Working Through Questions

I wrote about some of this in my Mother's Day kinda sucks post. These questions and thoughts keep circling back around over and over. Is it really that bad? Am I inflating normal annoying stuff and making it a bigger deal? Mountains out of molehills? So, to my little corner of the interwebs I ask you this. Are these typical and normal interactions?

1.  While visiting another family member who is out of state, stating, "We miss you guys soooo much. We really wish we were there with you."  Um. We are fine, how about you concentrate on the kid you hardly see?

2.   Your cousin this that and the other thing...I don't need a rundown on every little thing the cousin who happened to push out a kid this past year is doing. So, what are my other 6 cousins up to?

3.   I just love your Jazzerc.ise classes. I'm so upset I can't be there! (Because of said visiting the other family member). I was an instructor for TEN years before she decided to take my class. Oh right, I started distancing myself. 

4. A voicemail, a second phone call and a text all in the same day (Mothers Day) doing what else? Wishing me happy Mother's Day. Followed by #1.
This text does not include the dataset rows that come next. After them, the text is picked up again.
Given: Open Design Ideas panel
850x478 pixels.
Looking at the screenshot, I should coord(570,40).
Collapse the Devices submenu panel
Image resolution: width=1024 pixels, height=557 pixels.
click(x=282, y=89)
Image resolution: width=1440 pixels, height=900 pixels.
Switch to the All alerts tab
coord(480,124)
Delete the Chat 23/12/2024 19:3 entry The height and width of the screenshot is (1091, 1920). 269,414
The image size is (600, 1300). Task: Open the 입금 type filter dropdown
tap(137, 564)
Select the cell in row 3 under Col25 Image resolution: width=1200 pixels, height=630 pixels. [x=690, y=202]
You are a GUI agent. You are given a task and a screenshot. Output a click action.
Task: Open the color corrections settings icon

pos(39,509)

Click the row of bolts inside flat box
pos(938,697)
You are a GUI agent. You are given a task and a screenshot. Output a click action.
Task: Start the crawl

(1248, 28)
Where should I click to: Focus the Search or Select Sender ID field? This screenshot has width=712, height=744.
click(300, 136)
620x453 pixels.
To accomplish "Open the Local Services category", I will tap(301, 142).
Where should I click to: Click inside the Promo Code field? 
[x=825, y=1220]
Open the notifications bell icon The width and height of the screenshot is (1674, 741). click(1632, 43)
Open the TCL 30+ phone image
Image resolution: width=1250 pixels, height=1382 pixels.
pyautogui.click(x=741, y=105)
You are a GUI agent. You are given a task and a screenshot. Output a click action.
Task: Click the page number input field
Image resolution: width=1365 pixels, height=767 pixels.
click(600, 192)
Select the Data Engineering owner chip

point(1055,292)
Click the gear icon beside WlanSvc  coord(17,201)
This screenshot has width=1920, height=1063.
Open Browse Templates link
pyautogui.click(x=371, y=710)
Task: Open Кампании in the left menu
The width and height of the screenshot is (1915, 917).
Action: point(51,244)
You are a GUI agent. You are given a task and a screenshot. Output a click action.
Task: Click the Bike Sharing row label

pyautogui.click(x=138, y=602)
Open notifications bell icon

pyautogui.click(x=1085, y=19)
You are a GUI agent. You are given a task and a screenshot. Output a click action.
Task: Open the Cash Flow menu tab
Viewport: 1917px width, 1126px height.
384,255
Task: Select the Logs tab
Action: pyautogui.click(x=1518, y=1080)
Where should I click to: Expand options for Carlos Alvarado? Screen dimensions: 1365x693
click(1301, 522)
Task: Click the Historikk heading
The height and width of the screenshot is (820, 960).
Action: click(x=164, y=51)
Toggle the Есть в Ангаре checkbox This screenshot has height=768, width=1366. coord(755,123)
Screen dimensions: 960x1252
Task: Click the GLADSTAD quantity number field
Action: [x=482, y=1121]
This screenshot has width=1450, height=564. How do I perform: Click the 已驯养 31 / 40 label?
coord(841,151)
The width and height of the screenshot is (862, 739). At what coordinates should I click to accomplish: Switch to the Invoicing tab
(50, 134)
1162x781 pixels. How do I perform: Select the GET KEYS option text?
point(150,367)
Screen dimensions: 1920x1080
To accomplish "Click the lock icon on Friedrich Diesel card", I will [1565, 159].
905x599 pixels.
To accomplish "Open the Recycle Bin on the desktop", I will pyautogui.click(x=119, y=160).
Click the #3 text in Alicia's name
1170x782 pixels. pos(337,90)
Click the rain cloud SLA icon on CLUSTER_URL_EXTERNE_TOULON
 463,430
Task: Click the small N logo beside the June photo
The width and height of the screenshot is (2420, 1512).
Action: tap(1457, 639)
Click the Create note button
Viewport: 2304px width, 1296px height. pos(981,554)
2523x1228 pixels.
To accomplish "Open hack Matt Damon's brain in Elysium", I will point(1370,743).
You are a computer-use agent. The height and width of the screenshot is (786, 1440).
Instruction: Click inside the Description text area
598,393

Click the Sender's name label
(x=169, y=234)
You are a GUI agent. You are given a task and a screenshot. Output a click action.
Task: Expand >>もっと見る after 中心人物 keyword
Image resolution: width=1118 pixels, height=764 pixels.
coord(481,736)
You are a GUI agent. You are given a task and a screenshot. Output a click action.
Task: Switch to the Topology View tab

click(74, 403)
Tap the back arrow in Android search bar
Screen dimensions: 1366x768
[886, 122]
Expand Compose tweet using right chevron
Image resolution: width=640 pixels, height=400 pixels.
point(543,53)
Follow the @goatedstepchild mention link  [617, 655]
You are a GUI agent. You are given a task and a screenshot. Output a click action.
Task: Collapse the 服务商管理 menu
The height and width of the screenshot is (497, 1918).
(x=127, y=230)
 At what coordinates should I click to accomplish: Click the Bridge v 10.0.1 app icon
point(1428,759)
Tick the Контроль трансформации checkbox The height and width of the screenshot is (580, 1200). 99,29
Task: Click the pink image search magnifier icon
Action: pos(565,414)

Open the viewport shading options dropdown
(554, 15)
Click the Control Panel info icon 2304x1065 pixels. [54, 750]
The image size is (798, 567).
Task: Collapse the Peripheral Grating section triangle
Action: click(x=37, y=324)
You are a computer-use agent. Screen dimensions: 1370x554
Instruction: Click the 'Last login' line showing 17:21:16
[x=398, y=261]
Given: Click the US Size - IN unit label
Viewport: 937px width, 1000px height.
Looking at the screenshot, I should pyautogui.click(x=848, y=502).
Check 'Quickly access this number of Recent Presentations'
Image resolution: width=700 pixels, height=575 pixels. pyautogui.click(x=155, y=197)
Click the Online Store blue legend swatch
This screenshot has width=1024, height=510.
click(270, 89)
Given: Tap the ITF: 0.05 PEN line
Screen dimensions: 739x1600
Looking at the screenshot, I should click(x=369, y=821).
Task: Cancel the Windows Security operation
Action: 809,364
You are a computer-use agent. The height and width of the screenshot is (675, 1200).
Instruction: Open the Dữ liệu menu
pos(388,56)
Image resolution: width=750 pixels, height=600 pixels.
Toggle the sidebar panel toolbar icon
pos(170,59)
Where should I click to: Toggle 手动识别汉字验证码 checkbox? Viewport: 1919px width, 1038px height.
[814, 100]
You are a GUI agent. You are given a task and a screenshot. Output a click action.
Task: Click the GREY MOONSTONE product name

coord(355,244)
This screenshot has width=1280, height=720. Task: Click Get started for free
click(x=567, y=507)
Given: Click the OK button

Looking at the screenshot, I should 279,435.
5. So, are you seeing the in-laws today/yesterday/didtheybabysit? This happens a lot. I really think it's a fishing expedition. Do you?

I'm obviously still struggling with the family stuff. Not as bad as I had been, and these things don't send me into a shame spiral like they used to. There's still doubt though, you know? When I first figured it out, I was feeling like ok, it's pretty cut and dry and I can figure this limited and appropriate thing out. Now I'm feeling guilty? Now I'm wondering if it's all in my head?  This is what narcissists are good at, right?